[ABOUT THIS TASK] The whole of the data is to be returned without a single change.
▼
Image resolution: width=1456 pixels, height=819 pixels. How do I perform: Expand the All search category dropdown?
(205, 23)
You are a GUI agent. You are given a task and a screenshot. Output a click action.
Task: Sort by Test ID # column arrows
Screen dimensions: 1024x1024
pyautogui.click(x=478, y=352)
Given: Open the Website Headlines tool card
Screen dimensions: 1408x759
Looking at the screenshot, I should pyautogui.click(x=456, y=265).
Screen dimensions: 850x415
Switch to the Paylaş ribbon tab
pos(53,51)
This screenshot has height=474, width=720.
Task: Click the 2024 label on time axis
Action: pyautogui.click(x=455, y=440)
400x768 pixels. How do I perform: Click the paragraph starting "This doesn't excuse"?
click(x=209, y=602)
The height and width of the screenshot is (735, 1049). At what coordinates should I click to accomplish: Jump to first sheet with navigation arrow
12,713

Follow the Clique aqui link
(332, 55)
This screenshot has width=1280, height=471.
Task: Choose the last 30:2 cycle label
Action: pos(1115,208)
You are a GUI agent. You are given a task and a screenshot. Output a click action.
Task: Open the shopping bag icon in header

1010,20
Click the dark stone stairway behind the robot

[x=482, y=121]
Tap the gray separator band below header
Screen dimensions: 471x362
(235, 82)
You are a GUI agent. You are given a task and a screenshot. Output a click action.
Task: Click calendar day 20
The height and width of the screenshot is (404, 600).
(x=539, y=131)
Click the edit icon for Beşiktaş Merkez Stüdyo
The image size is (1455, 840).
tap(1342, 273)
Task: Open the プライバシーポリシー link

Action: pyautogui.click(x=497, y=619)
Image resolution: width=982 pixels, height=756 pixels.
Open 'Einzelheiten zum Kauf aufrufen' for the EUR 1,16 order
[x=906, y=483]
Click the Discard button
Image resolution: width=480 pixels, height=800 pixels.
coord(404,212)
▲
[THE COMPLETED TASK]
Image resolution: width=1456 pixels, height=819 pixels. How do I perform: Expand the All search category dropdown?
(205, 23)
You are a GUI agent. You are given a task and a screenshot. Output a click action.
Task: Sort by Test ID # column arrows
Screen dimensions: 1024x1024
pyautogui.click(x=478, y=352)
Given: Open the Website Headlines tool card
Screen dimensions: 1408x759
Looking at the screenshot, I should pyautogui.click(x=456, y=265).
Screen dimensions: 850x415
Switch to the Paylaş ribbon tab
pos(53,51)
This screenshot has height=474, width=720.
Task: Click the 2024 label on time axis
Action: pyautogui.click(x=455, y=440)
400x768 pixels. How do I perform: Click the paragraph starting "This doesn't excuse"?
click(x=209, y=602)
The height and width of the screenshot is (735, 1049). At what coordinates should I click to accomplish: Jump to first sheet with navigation arrow
12,713

Follow the Clique aqui link
(332, 55)
This screenshot has width=1280, height=471.
Task: Choose the last 30:2 cycle label
Action: pos(1115,208)
You are a GUI agent. You are given a task and a screenshot. Output a click action.
Task: Open the shopping bag icon in header

1010,20
Click the dark stone stairway behind the robot

[x=482, y=121]
Tap the gray separator band below header
Screen dimensions: 471x362
(235, 82)
You are a GUI agent. You are given a task and a screenshot. Output a click action.
Task: Click calendar day 20
The height and width of the screenshot is (404, 600).
(x=539, y=131)
Click the edit icon for Beşiktaş Merkez Stüdyo
The image size is (1455, 840).
tap(1342, 273)
Task: Open the プライバシーポリシー link

Action: pyautogui.click(x=497, y=619)
Image resolution: width=982 pixels, height=756 pixels.
Open 'Einzelheiten zum Kauf aufrufen' for the EUR 1,16 order
[x=906, y=483]
Click the Discard button
Image resolution: width=480 pixels, height=800 pixels.
coord(404,212)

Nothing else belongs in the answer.